Britannicus à La rose des vents : pouvoir et passion en déséquilibre
A La rose des vents, Françoise Delrue met en scène Britannicus, tragédie politique et drame amoureux du grand Racine. C’est la première fois que la metteur en scène se frotte à Racine, et le défi est plutôt réussi.
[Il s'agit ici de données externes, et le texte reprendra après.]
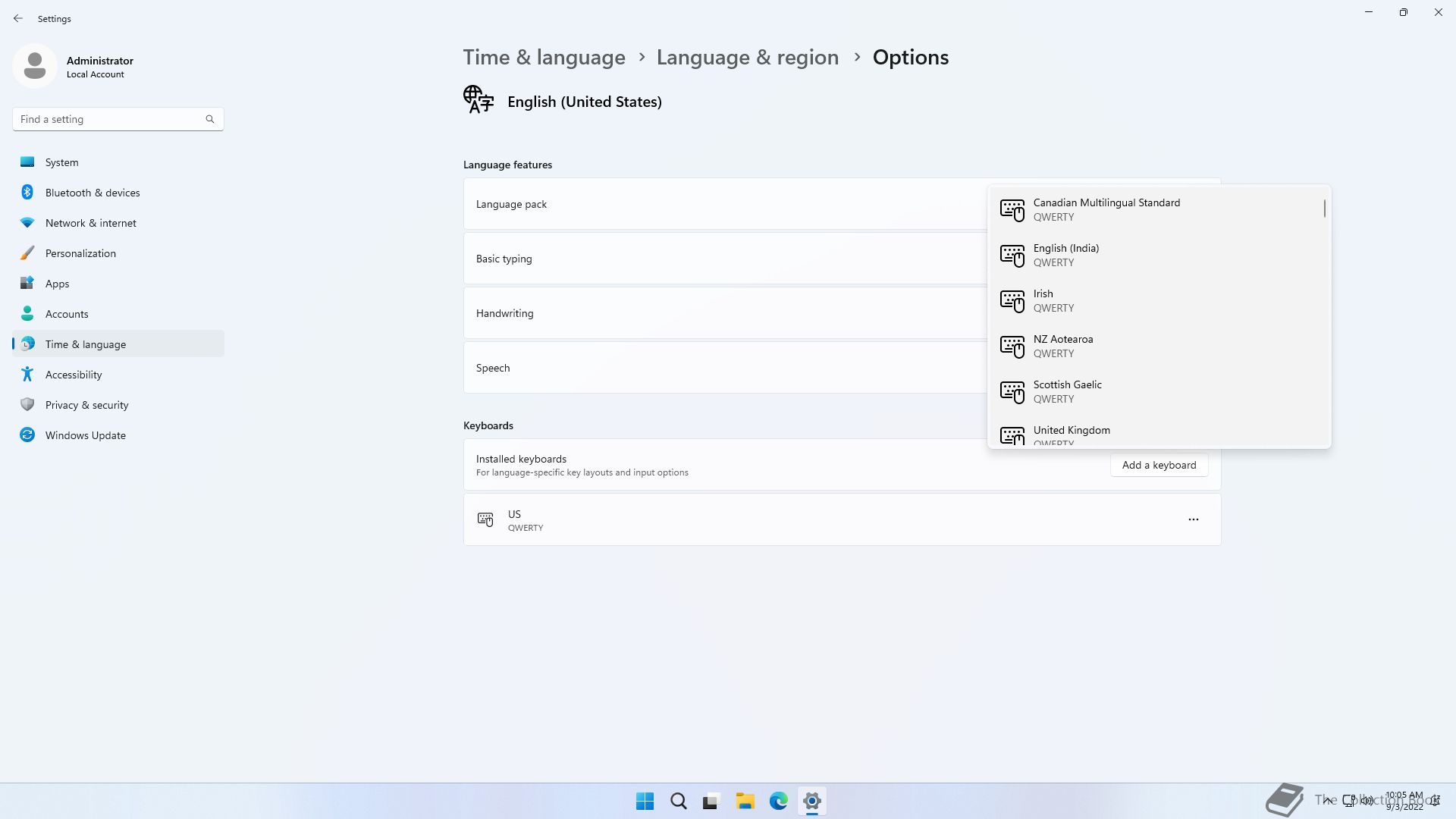Click the Add a keyboard button
The height and width of the screenshot is (819, 1456).
[1159, 465]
L’histoire est bien connue, rappelons-en les fondamentaux : après avoir fomenté moults complots, dont l’assassinat de son propre mari, Agrippine a réussi à faire monter son fils Néron sur le trône de Rome, au détriment de l’héritier légitime, Britannicus. Celui-ci est fou amoureux de la belle Junie, qui l’aime en retour. Jusqu’au jour où Néron croise le regard de la jeune femme, et décide de la ravir à son rival. Agrippine a beau tenter de dissuader son fils, qui met en péril son statut d’empereur en voulant séduire Junie, mais en vain… Néron fait assassiner Britannicus, Junie devient vestale, et c’est le début d’une période de grands troubles pour Rome, sous la férule d’un tyran mégalomaniaque.
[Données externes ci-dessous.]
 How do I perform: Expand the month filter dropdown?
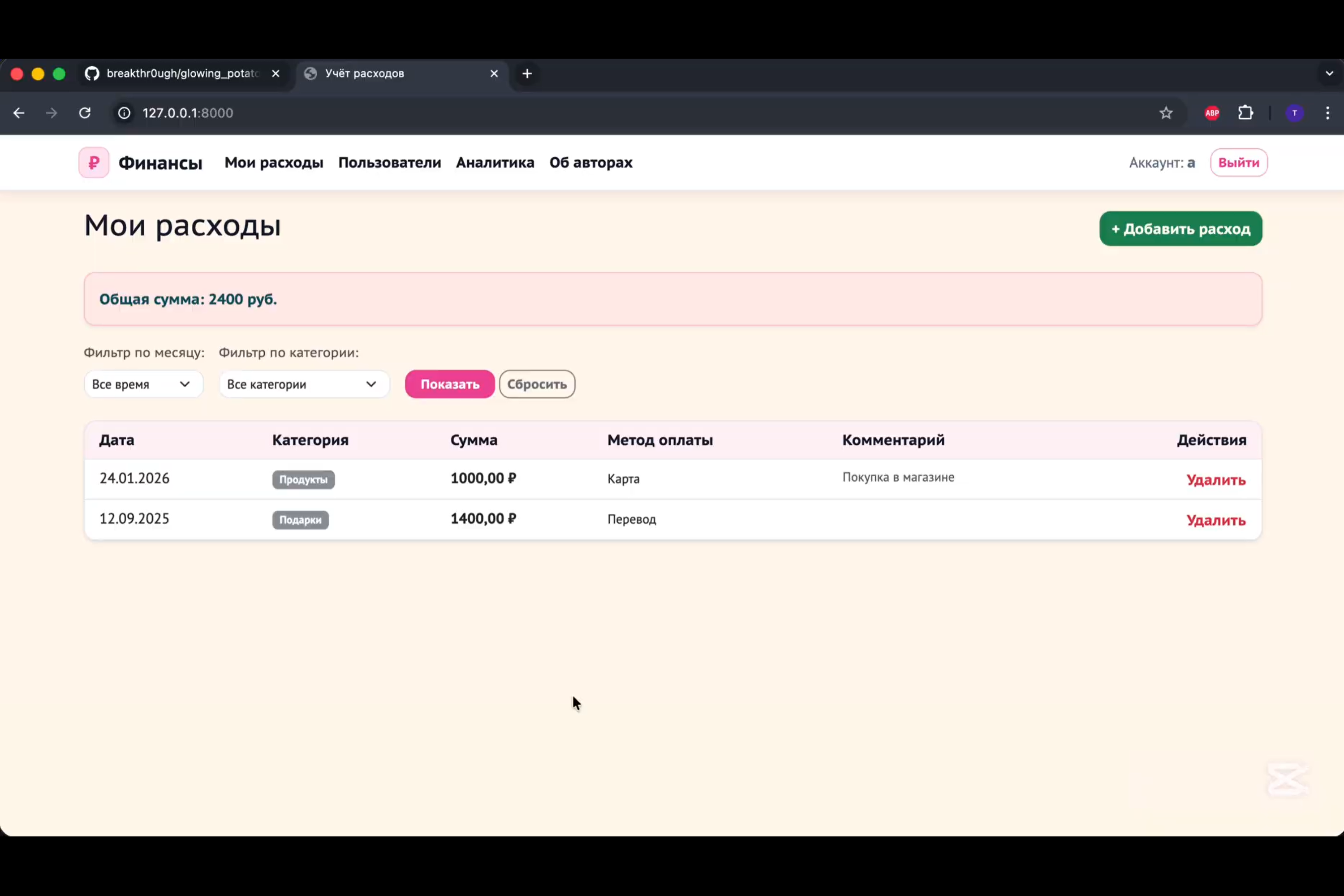click(143, 384)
Avec un simple plan incliné vers le public recouvert de tapis orientaux déchirés aux couleurs chaudes, un gros fauteuil de cuir usé au centre, et un gradin côté cour, la scénographie met l’acteur au centre de la scène : juché sur les gradins ou en déséquilibre sur la scène, les comédiens trouvent le fauteuil en point d’ancrage, comme une bouée à laquelle se raccrocher quand tout s’écroule autour de soi. On regrettera l’intrusion de projections vidéo et de musique tendance techno, qui n’apportent pas grand chose à la mise en scène, d’autant plus que les images vidéo sont difficiles à percevoir alors qu’elles sont projetées sur le gradin. L’utilisation de musique trouve sa justification à un moment précis : alors qu’Agrippine énumère à Néron tous les sacrifices qu’elle a fait pour qu’il devienne empereur, tout en tentant de le convaincre de renoncer à Junie, la musique s’intensifie et finit par noyer ses paroles, montrant ainsi que Néron n’écoute plus sa mère, et ne se concentre que sur sa volonté fratricide de ravir Junie à Britannicus.
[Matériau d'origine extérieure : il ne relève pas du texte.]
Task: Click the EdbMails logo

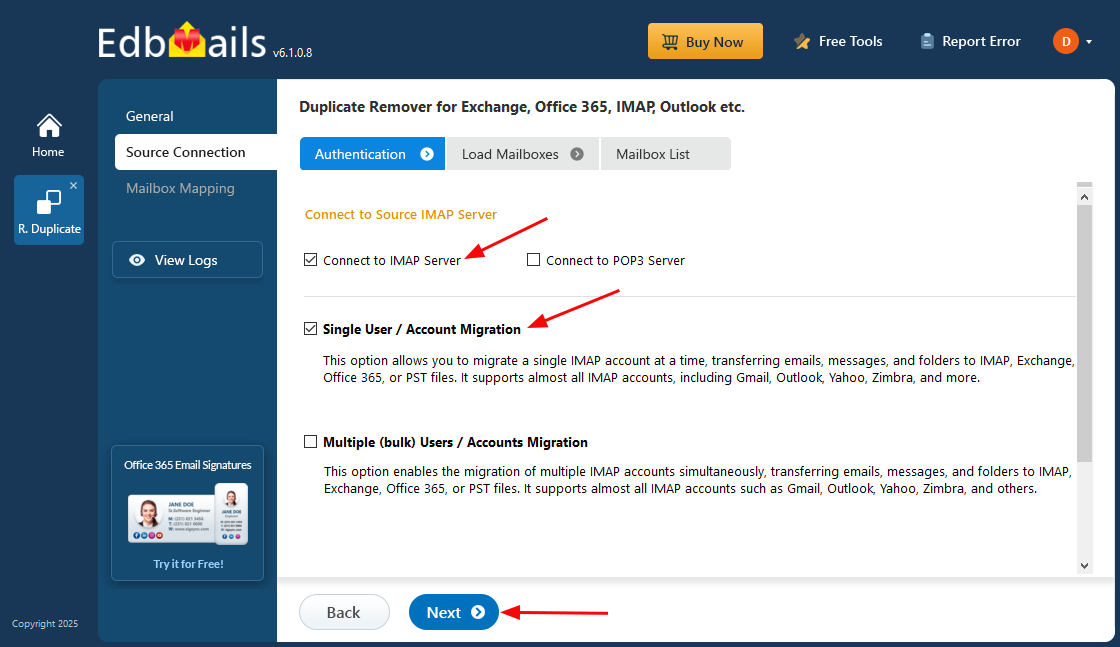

Saluons la prestation de Baptiste Sornin en Néron : jeune et fou, il parvient à trouver ce point délicat de la vie de l’empereur que décrit Racine dans sa pièce. Néron est à peine sorti de l’adolescence, il agit presque comme un enfant en voulant s’approprier la dulcinée de son frère. Cependant, l’âge adulte, le futur empereur qui restera dans l’histoire, est bien là dans les actes du jeune homme, qui résout tout problème par le sang. A ses côtés, le reste de a troupe s’en sort avec honneur – Joseph Drouet, en particulier, campe un Narcisse tout en nuances, alors qu’il distille son poison en convainquant Néron d’assassiner Britannicus. Marie Lecomte, qui joue Junie, déçoit un peu : sa maîtrise de l’alexandrin n’est pas aboutie, et elle précipite les mots en oubliant de respirer.
Une production intéressante, pleine de bruit et de fureur, qui offre un point de vue intelligent sur cette tragédie de l’amour et de pouvoir.